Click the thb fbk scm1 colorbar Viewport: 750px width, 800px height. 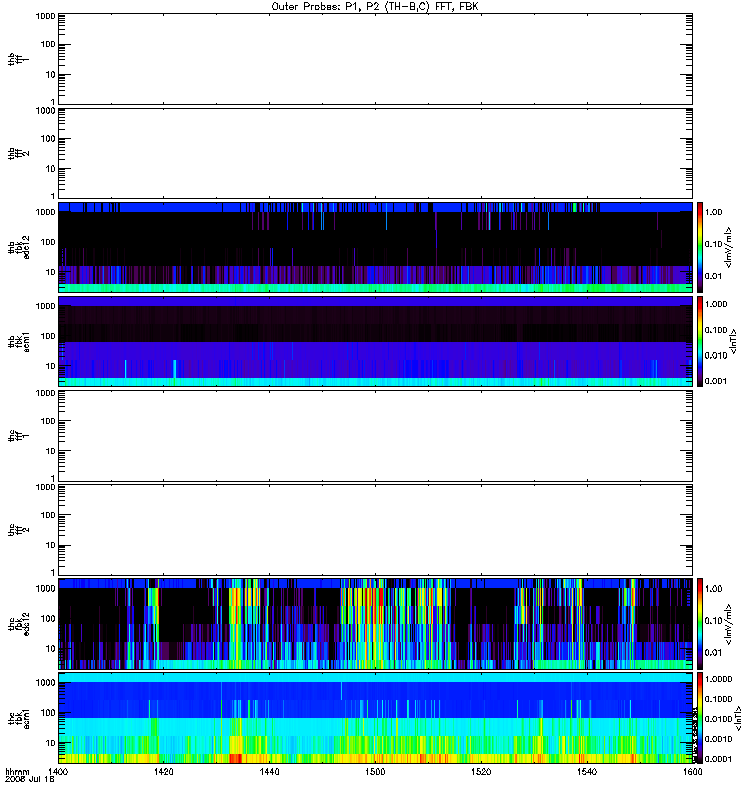(x=700, y=341)
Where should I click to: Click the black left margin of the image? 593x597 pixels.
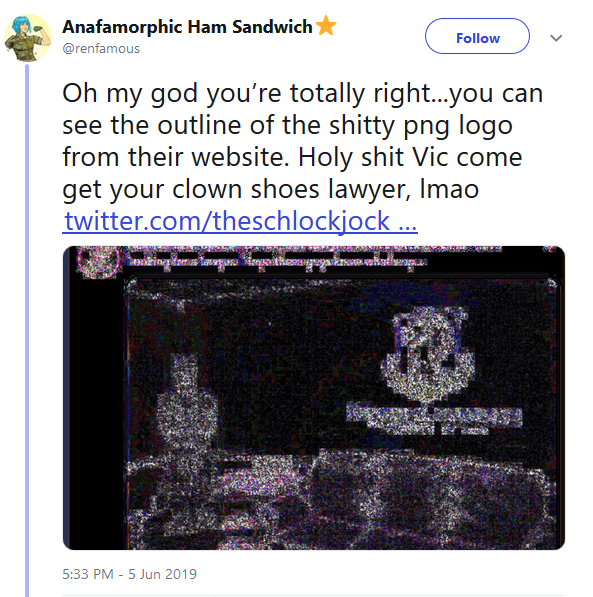pyautogui.click(x=94, y=413)
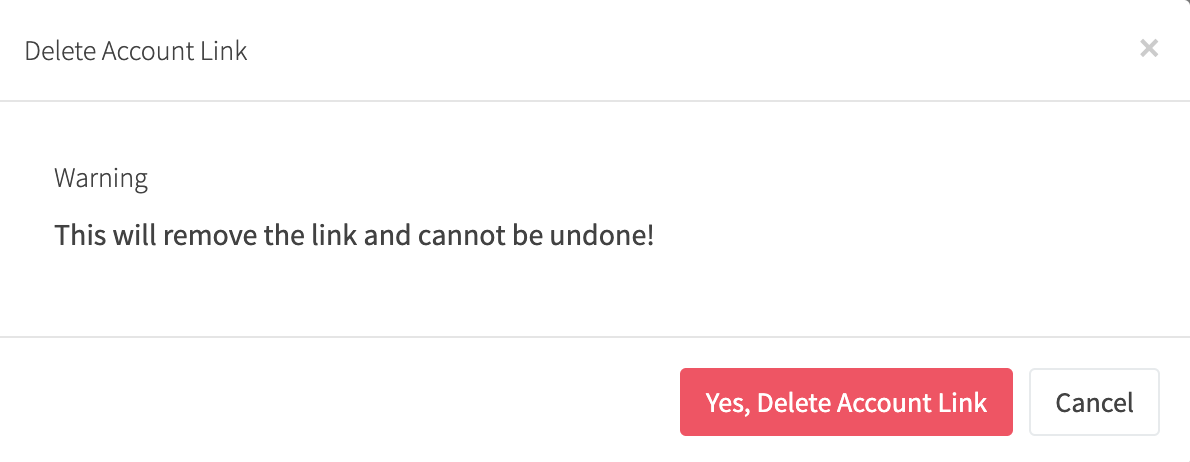Click 'Yes,' on the red button
The width and height of the screenshot is (1190, 462).
click(x=727, y=402)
----
Output, exactly and without pictures, the span of lines that starts at the line containing "Where should I" and ends at the last line above.

Where should I click to: Click the black left margin of the image? 593x597 pixels.
pyautogui.click(x=94, y=413)
Click 'Yes,' on the red button
The width and height of the screenshot is (1190, 462).
click(x=727, y=402)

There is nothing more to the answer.